REPONSE : J’ai appris la découverte des dépouilles. C’était neuf jours après le communiqué du GIA. Le 30 mai ou une date proche du 30 mai, entre 9 heures et 10 heures du matin, Algérie Presse Service a annoncé officiellement : " Les dépouilles des moines ont été découvertes dans un champ près de Medea". Cette annonce est arrivée quelques heures après le décès de Monseigneur DUVAL. Je l’avais rencontré une quinzaine de jours avant sa mort. Il était malade. Il était très préoccupé par l’affaire des moines mais il n’avait pas d’élément particulier. Monseigneur DUVAL avait la nationalité algérienne. Dans un communiqué en 1957, il avait condamné l’usage de la torture par l’armée française. Beaucoup de pieds noirs avaient très mal pris cette prise de position, mais il était très apprécié par les Algériens.
QUESTION : Voulez-vous dire qu’en annonçant la mort des moines quelques heures après la mort de Monseigneur DUVAL, on arrivait en quelque sorte à enterrer cette dernière information par une nouvelle encore plus importante pour les Algériens ?
REPONSE : Oui.
QUESTION : Quand et comment avez-vous appris qu’il n’y avait que les têtes dans les cercueils ?
REPONSE : Je pense que l’on en arrive à la raison de ma demande d’audition. C’est difficile pour moi car c’est une chose dont on m’a demandé de ne pas parler. J’en avais parlé au père VEILLEUX, à Monseigneur TEISSIER et à l’ambassadeur. Pour que vous compreniez, j’ai eu des liens d’amitié avec divers officiers algériens qui avaient fait leur formation à Saint-Cyr et c’est ainsi que j’ai connu une personne dont je préfère ne pas vous dire le nom car il est possible que son frère soit encore en Algérie. (…) C’était un ami. Quelques jours après les obsèques des moines, il m’a fait part d’une confidence de son frère. Son frère commandait l’une des deux escadrilles d’hélicoptères affectées à la 1ère région militaire dont le siège était à Blida. Son frère pilotait l’un des deux hélicoptères lors d’une mission dans l’Atlas blidéen, entre Blida et Medea. C’était donc une zone vidée et les hélicoptères ont vu un bivouac. Comme cette zone était vidée, ça ne pouvait être qu’un groupe armé. Ils ont donc tiré sur le bivouac. Ils se sont ensuite posés, ce qui était assez courageux car il y aurait pu y avoir des survivants. Ils ont pris des risques. Une fois posés, ils ont découvert qu’ils avaient tiré notamment sur les moines. Les corps des moines étaient criblés de balles. (…)
QUESTION : Combien de personnes y avait-il dans les deux hélicoptères ?

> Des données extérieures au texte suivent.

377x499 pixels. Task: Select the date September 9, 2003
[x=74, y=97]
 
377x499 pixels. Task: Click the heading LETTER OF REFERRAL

REPONSE : Ce sont des gros hélicoptères et je pense qu’il pouvait y avoir une dizaine d’hommes armés.
QUESTION : Avez-vous d’autres détails de la part de votre ami sur ce que lui a dit son frère ?
REPONSE : Je ne vois pas d’autre détail. En revanche, pour répondre à votre question sur la façon dont j’ai appris que nous n’avions que les têtes des moines, je précise que j’ai rencontré après les obsèques, le médecin du renfort de gendarmerie attaché à l’ambassade de France (…). Il avait beaucoup de mal à me parler car l’ambassadeur lui avait fait promettre le silence. Je lui ai demandé s’il avait vu les corps puisque mon ami m’avait dit qu’ils étaient criblés de balles, et c’est là qu’il m’a dit qu’il n’y avait que les têtes.
QUESTION : Que vous a-t-il dit sur les têtes ?
REPONSE : Il m’a dit que les têtes avaient séjourné longtemps dans la terre, que c’était épouvantable. Il ne m’a pas parlé d’impacts des balles dans les têtes.
QUESTION : Que pensez-vous des déclarations de TIGHA impliquant les services algériens dans l’enlèvement des moines ?
REPONSE : Il n’y a pas que les déclarations de TIGHA [ancien officier du renseignement algérien]. J’ai trouvé sur internet les déclarations de Habib SOUAÏDA [lieutenant algérien réfugié en France, auteur du livre La sale guerre] qui doit être un ancien de la DRS [sécurité militaire algérienne], qui allaient dans le même sens. Et puis il y a les déclarations de SAMRAOUI [ancien colonel de la sécurité militaire algérienne] sur l’infiltration du GIA par les services de sécurité.
QUESTION : En qualité d’attaché de défense, avez-vous rendu compte par écrit de ce que vous aviez appris sur la mort des moines par votre ami (***) ?
REPONSE : Oui.
QUESTION : Ce rapport a-t-il été transmis aux mêmes autorités que d’habitude ?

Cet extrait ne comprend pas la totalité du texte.